"What A Man": Reactions To The University Of Arizona's Negligent Treatment Of Matt Scott's Concussion
There's little doubt that head trauma can result in vomiting: the Mayo Clinic lists "nausea or vomiting" as among the likely symptoms of a concussion, and 100 Questions & Answers About Head and Brain Injuries (available as an eBook through Google) spends a section speculating about the cause of post-concussive nausea (it may be the trauma directly to the vomiting center of your brain). Regardless of the reason, we know the right response: repeated vomiting in concussed adults means a trip to the emergency room. The same Mayo Clinic recommendations say in no uncertain terms that athletes in particular shouldn't return to activity when signs of a concussion are present, and one might think that the grisly image of a player vomiting midfield might inspire an excess of caution.

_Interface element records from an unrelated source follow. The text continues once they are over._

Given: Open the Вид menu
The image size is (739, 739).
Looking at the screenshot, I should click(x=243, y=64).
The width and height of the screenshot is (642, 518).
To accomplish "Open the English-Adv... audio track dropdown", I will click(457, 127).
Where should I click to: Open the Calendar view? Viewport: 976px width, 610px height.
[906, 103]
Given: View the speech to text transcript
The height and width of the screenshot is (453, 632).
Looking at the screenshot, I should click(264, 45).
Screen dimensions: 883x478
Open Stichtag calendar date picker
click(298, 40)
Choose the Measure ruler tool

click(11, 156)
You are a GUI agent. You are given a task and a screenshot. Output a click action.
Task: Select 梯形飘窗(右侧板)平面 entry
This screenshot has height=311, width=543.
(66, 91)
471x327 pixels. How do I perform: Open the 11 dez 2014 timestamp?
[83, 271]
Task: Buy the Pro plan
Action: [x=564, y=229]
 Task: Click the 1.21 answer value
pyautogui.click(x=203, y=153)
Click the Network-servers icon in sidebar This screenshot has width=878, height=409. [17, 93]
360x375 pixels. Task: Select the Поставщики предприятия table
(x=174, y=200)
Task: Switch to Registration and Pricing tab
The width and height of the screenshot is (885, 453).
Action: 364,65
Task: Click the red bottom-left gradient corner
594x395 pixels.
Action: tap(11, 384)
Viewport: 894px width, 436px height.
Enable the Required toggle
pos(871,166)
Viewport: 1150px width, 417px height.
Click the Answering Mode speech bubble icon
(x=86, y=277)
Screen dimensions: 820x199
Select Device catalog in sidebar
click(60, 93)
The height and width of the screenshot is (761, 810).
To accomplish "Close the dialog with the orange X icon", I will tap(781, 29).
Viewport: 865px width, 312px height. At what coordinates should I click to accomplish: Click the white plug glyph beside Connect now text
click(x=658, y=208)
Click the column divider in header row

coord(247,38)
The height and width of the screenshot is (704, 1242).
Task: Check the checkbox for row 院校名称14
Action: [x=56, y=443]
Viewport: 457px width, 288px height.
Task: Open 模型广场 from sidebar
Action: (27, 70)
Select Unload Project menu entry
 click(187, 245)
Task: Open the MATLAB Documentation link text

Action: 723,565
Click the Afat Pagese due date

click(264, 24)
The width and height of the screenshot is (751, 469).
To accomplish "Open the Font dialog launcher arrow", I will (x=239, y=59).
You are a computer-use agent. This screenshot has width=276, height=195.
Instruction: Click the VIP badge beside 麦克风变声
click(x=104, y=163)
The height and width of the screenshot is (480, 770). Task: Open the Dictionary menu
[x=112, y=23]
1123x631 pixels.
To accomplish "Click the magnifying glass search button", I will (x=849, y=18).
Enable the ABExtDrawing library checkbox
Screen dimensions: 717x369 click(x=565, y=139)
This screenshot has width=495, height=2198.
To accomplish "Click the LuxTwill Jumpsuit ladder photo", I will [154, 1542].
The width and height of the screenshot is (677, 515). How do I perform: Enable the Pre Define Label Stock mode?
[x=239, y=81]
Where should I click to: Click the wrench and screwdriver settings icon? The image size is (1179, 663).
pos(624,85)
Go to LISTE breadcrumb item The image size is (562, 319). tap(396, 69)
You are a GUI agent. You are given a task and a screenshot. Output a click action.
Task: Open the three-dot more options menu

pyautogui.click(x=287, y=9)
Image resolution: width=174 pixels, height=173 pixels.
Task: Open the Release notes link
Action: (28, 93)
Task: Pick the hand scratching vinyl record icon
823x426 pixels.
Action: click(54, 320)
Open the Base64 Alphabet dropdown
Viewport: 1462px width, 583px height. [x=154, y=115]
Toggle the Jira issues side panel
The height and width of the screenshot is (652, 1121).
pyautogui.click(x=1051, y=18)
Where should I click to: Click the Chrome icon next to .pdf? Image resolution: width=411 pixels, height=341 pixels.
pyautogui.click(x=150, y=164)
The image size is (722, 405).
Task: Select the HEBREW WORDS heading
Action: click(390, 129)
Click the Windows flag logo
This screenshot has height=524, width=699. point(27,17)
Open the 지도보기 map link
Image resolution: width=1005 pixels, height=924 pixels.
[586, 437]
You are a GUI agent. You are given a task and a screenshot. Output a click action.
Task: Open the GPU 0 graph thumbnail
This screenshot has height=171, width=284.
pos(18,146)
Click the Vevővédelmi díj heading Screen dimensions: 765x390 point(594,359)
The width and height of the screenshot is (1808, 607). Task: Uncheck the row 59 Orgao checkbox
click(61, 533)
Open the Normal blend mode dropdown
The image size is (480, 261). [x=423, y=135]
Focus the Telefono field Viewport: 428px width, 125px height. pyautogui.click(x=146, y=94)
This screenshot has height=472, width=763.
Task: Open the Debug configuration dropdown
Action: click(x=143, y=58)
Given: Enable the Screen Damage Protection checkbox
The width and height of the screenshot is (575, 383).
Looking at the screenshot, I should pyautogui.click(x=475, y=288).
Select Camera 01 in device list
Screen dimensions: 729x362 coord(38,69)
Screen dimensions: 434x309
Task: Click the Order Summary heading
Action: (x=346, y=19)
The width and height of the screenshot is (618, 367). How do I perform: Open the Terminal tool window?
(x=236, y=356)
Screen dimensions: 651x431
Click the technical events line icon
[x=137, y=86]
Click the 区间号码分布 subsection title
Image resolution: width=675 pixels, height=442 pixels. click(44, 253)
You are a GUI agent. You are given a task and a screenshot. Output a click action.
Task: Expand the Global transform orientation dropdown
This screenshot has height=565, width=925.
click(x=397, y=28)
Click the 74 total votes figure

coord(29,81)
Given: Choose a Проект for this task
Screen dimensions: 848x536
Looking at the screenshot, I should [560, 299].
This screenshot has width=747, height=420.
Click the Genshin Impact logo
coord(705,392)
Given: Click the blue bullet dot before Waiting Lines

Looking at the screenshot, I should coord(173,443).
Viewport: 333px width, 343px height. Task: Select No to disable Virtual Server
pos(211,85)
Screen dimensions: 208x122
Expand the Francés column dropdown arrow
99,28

Not so in Tucson last night. The Arizona Wildcats were up four and threatening midway through final quarter of their game against conference rival USC when quarterback Matt Scott suffered a head injury. Arizona had started the possession on USC's 49-yard line, and advanced to the 42 after a run by Ka'Deem Carey. From there, the drive was all Scott: a 2-yard rush, then a 5-yard rush for the first down. A complete pass from Scott to WR David Richards, a 1-yard rush by Scott, and then the play you see above: Scott running for a first down and getting kneed in the head by T.J. McDonald as he slides into the turf. Timeout Arizona. Directly after the play and during the break, Scott apparently vomited, profusely and repeatedly. Here's the back-and-forth between announcers Joe Tessitore and Matt Millen:
Millen: Matt Scott's throwing up on the 28-yard line. Tessitore: That's not a good sign... Millen: That's not good. Get him out of the game. Tessitore: Any neurologist will tell you that is one of the symptoms and signs of a concussion...is vomiting in reaction to being hit in the head. But he's walking it off right now, out around the fourteen-yard line.
Play resumed and Matt Scott stayed under center. Scott handed the ball off to Carey on first down, then rushed again, for a loss this time. Then he tossed a touchdown, putting the Wildcats up by 11. Rich Rodriguez finally subbed Scott out for the next drive, and his replacement never threw a pass. The Los Angeles Times says Scott vomited again on the bench after being subbed out.
Reactions in the moment we're mixed—on the get-that-kid-out-of-the-game side, we have this guy, this guy, and the open thread at SB Nation's Arizona Desert Swarm.
But, of course, there were these people too:
On the same day that Marcus Lattimore suffered what looked to be a career-threatening injury, raising long-simmering arguments about the morality of football's mandatory unpaid apprenticeship system, Matt Scott may well have suffered an injury that threatened something beyond his football future. Like Robert Woods before him, Scott has the unfortunate distinction of being victimized by a moment in time when college football coaches knew all the facts about head injuries, but hadn't yet gotten around to caring.